Lesley Head interrogates the ways the cultures of nature have operated in Australia across time, and how these ways of thinking and being, limit our capacity to deal with the challenges of the climate change and biodiversity crises. Drawing on her life’s work and lessons she has picked up along the way, Head suggests that it is up to us to attentively listen, the better to destabilise and subvert dominant narratives, and to imagine new possibilities. She believes we have the nous, resources and lessons from Indigenous, settler-descendant and immigrant cultures to reduce risk in the face of the unexpected and the unimaginable.  

In Beyond Green, the story of nature and people weaves research and personal experience through many different times and spaces, offering new ways of understanding. It is a richly creative engagement with the abundant possibilities and pleasure of nature as a place of regeneration that is as warned by the rawk of the crow as it is accompanied by the carolling of magpies.

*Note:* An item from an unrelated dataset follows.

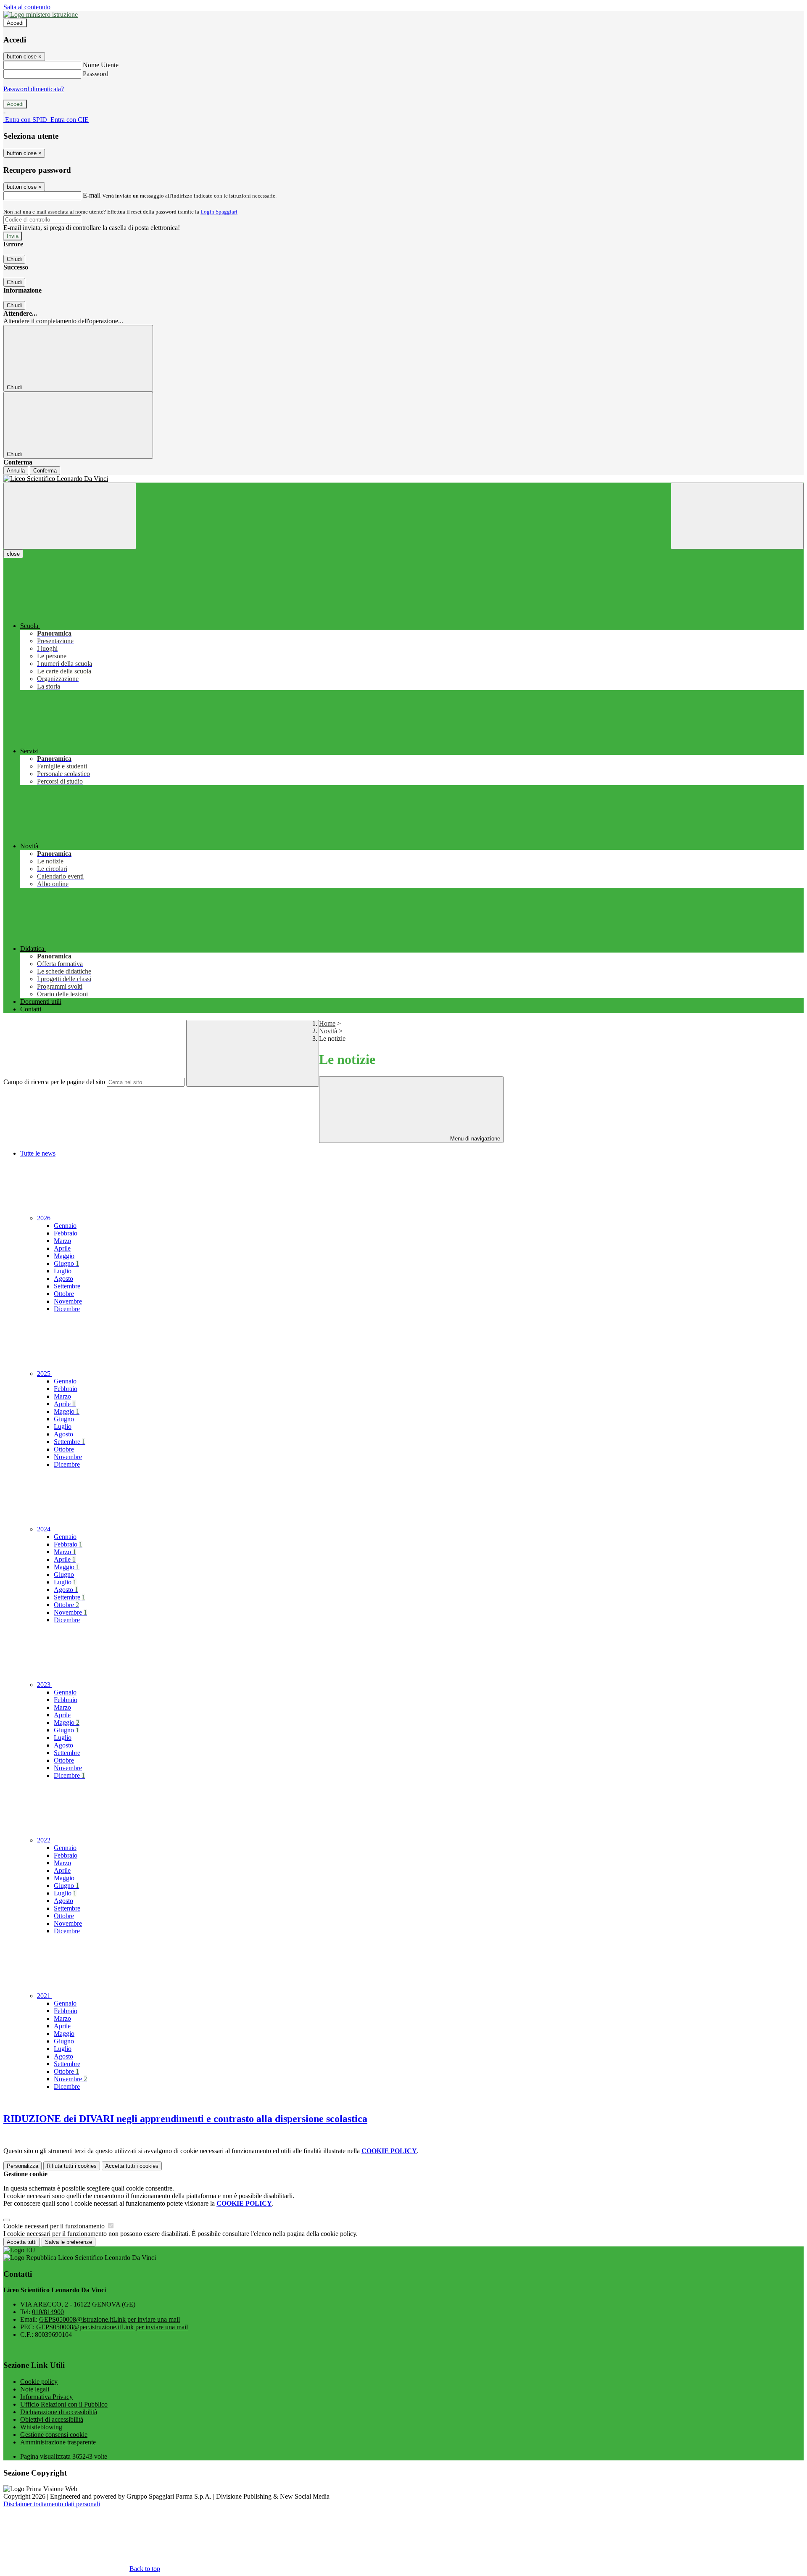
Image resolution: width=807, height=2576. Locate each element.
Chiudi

10. The Idea of Australia: A search for the soul of the nation

Julianne Schutlz AM FAHA FRSN

A new edition of Julianne Schutlz’s bestselling book The Idea of Australia: A search for the soul of our nation was published in 2025 to complement an SBS-four-part series, hosted by Rachel Griffiths.  

What is the ‘idea of Australia’? What defines the soul of our nation? Are we an egalitarian, generous, outward-looking country? Or is Australia a place that has retreated into silence and denial about the past and become selfish, greedy and insular?  

These were some of the questions Julianne Schultz set out to answer when she wrote the book, in part using the pandemic as an X-ray, to trace strengths and weaknesses in the stories we tell ourselves. As the executive producer of the Blackfella Films/SBS series two years later, and after the defeat of the Voice referendum, the questions still loomed.  

A lifetime of watching Australia as a journalist, editor, academic and writer has given Julianne Schultz a unique platform from which to ask and answer these critical questions. The series explores these questions with a rich montage of leading experts, family stories and a unique use of the contemporary archive. It doesn’t flinch from the past, but points to a hopeful future.